By Cecilia Bianco, April 13 2015
Cambiar, the Spanish word for change, was appropriately chosen as the name of a program in New Mexico that is attempting to transform the juvenile justice system and the young people in the system along with it.
Featured in a recent Daily Beast article “How to Curb Our Mass Incarceration Epidemic,” the Cambiar program at the J. Paul Taylor Center focuses on reform over punishment for inmates, who the center refers to as “clients.”
This transformation to reform, rather than punish, is modeled after Missouri’s juvenile justice system where most teen offenders are in prison schools or work programs, with access to family therapy. Reports indicate that 75 percent of Missouri’s youthful offenders get a year of education each year they are incarcerated—three times the national average. This has led to a startling improvement: 65 percent of offenders in that system are not rearrested within three years of release.
The Cambiar program is aiming for the same positive results—all of its clients have access to education and mentors, something that Reclaiming Futures champions, implements and sees results with:
“The staff here mentors students, teaches real high school classes, provides a clear system of rewards and punishments that excludes extreme approaches like solitary confinement—all tactics that resulted from a 2006 agreement with the ACLU that sheds light on systematic abuses endemic in juvenile systems.”
The Center also strives to provide an environment that nurtures positive peer culture, with the teens learning to do everything together as a unit. Having a support system, the Center believes, is key towards reforming young people:
“They [the Taylor Center] changed to smaller units where the kids were in groups of 12 rather than in large pods. They worked toward regionalization to try to get the kids closer to their families so they could have support from their families,” Sandra Stewart, director of Juvenile Justice Services in New Mexico, said.
Stewart also emphasized that the transformation of the Taylor Center is due to its focus on learning, mental health counseling, and mentoring over lockdowns and punishments.

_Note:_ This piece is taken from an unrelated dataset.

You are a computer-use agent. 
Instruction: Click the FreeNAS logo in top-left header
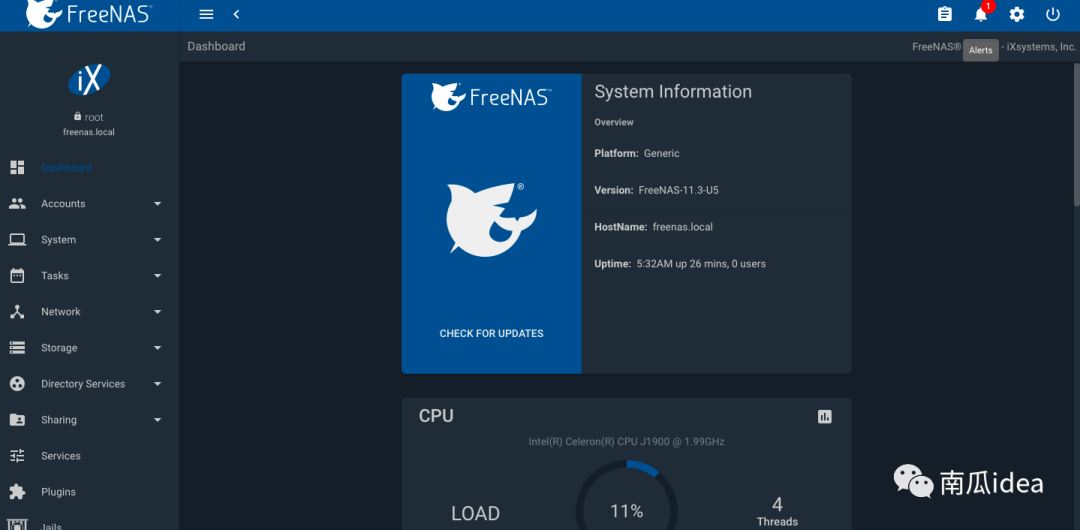(x=90, y=14)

The author of this article, Soledad O’Brien, interviewed several clients at the Taylor Center as part of her documentary film “Kids Behind Bars,” which airs Sunday, April 12 at 7 p.m. PST on Al Jazeera America:
“’Honestly, like, I've always liked to learn. It was always there but I never actually took the time to sit down. I never had the will. I never had someone to push me and when I came here, like I said, some staff here helped me out with that,” he said. Since I interviewed him, he got out and has completed a 90-day probationary period.”